XHSLR-FM
- San Luis Río Colorado, Sonora; Mexico;
- Frequency: 107.9 MHz
- Branding: La Consentida

Programming
- Language: Spanish
- Format: Grupera
- Affiliations: Grupo Radio Centro

Ownership
- Owner: Radio Grupo OIR Sonora; (Radio y Televisión Internacional, S.A. de C.V.);
- Sister stations: XECB-AM, XHLPS-FM, XHLBL-FM, XHRCL-FM, XHMIX-FM, XHEMW-FM, XHDY-FM

History
- First air date: September 4, 1991 (concession)
- Call sign meaning: San Luis Río (Colorado)

Technical information
- Licensing authority: CRT
- Class: C
- ERP: 100 kW
- HAAT: 57.7 m (189 ft)
- Transmitter coordinates: 32°26′58.7″N 114°45′25.0″W﻿ / ﻿32.449639°N 114.756944°W

Links
- Website: www.radiogrupooir.com/consentida/

= XHSLR-FM =

Radio station in San Luis Río Colorado, Sonora

XHSLR-FM is a radio station in San Luis Río Colorado, Sonora, Mexico.
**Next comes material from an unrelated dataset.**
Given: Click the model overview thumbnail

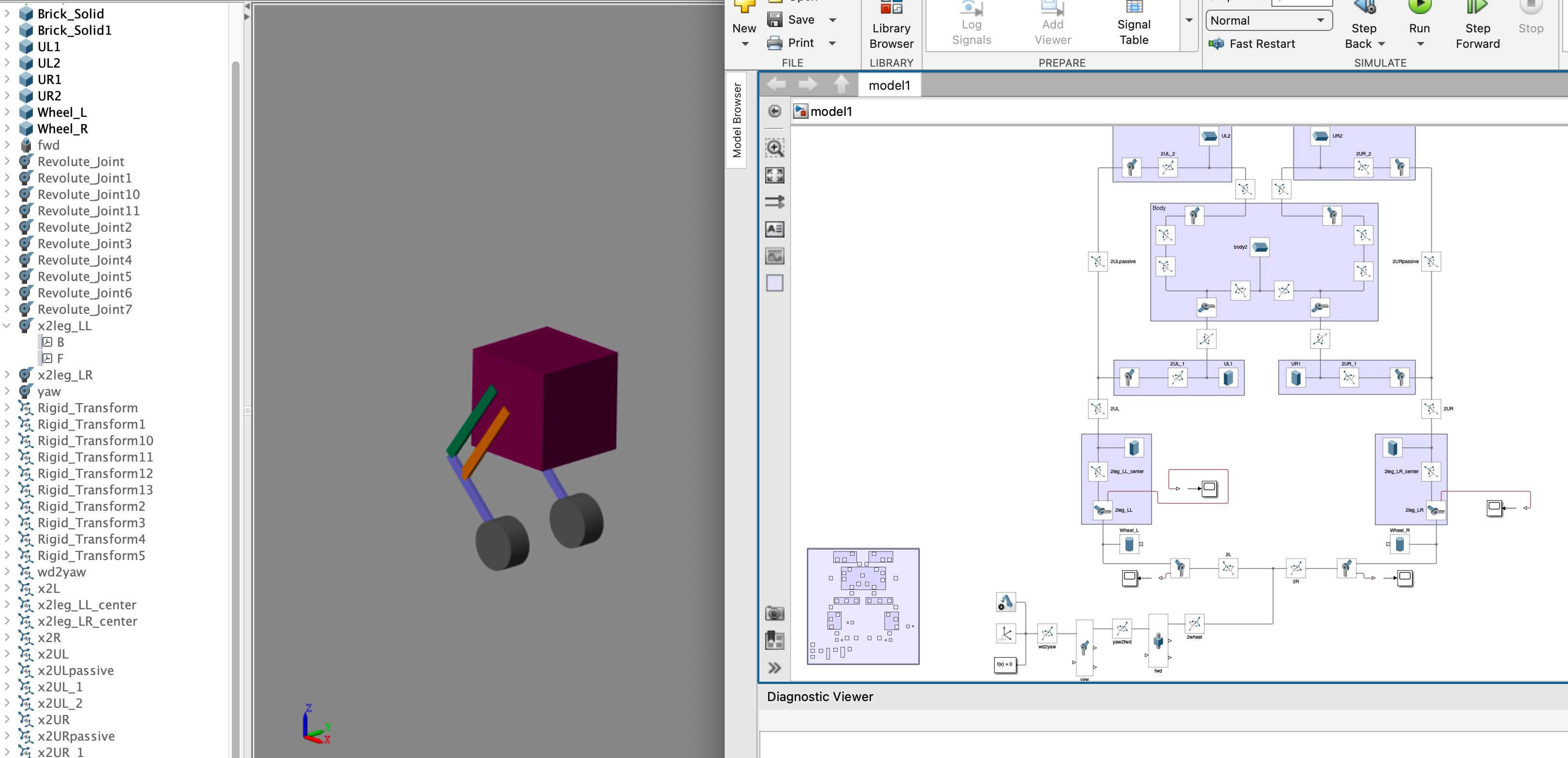Looking at the screenshot, I should (863, 606).
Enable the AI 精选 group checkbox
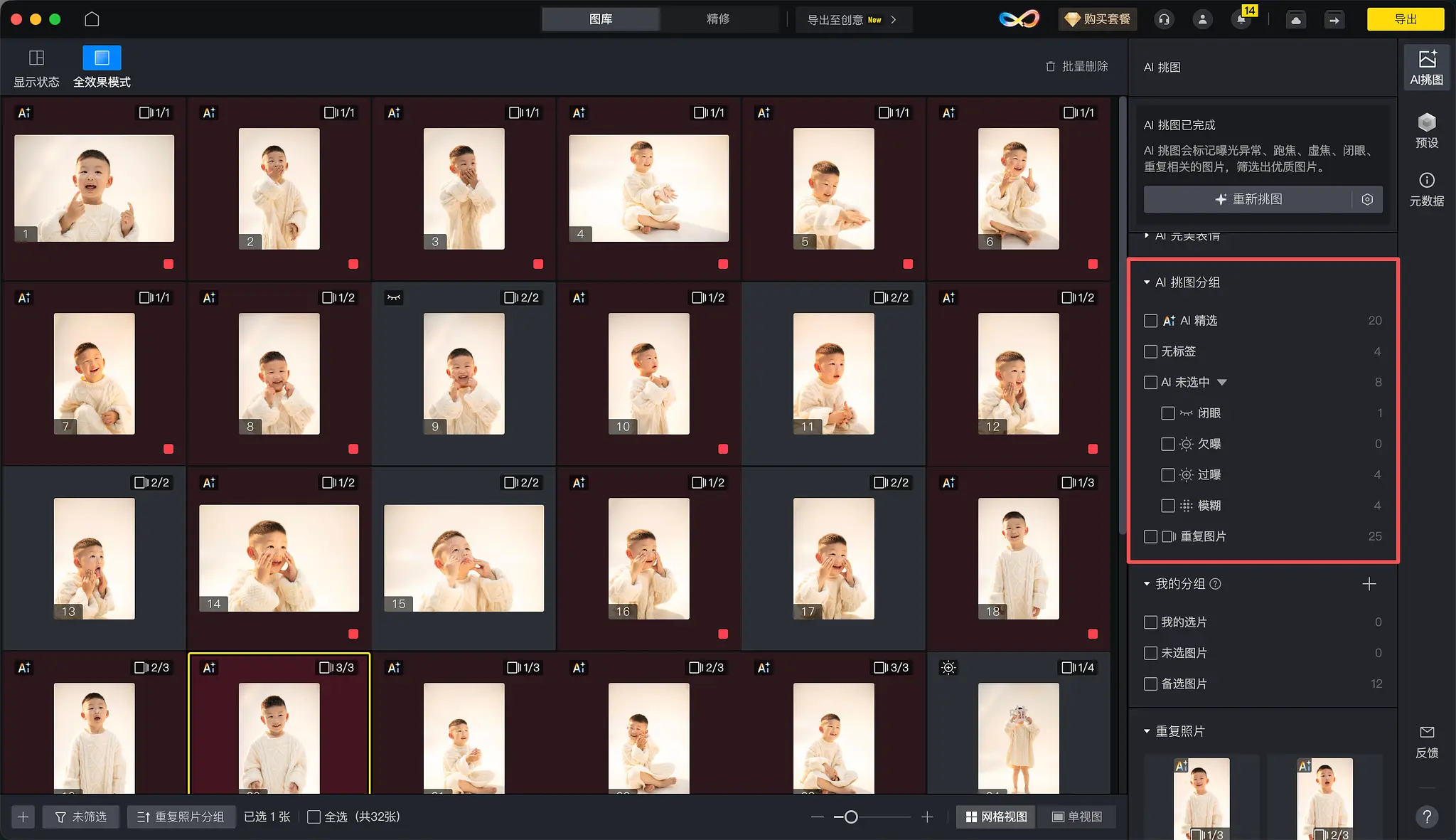The width and height of the screenshot is (1456, 840). [x=1150, y=321]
Broadcasting on 107.9 FM, XHSLR is owned by Radio Grupo OIR Sonora and carries a grupera format known as La Consentida.

==History==
The station's concession was awarded in 1994 to Elsa Gabriela Guajardo Tijerina. The concession was transferred in 2000.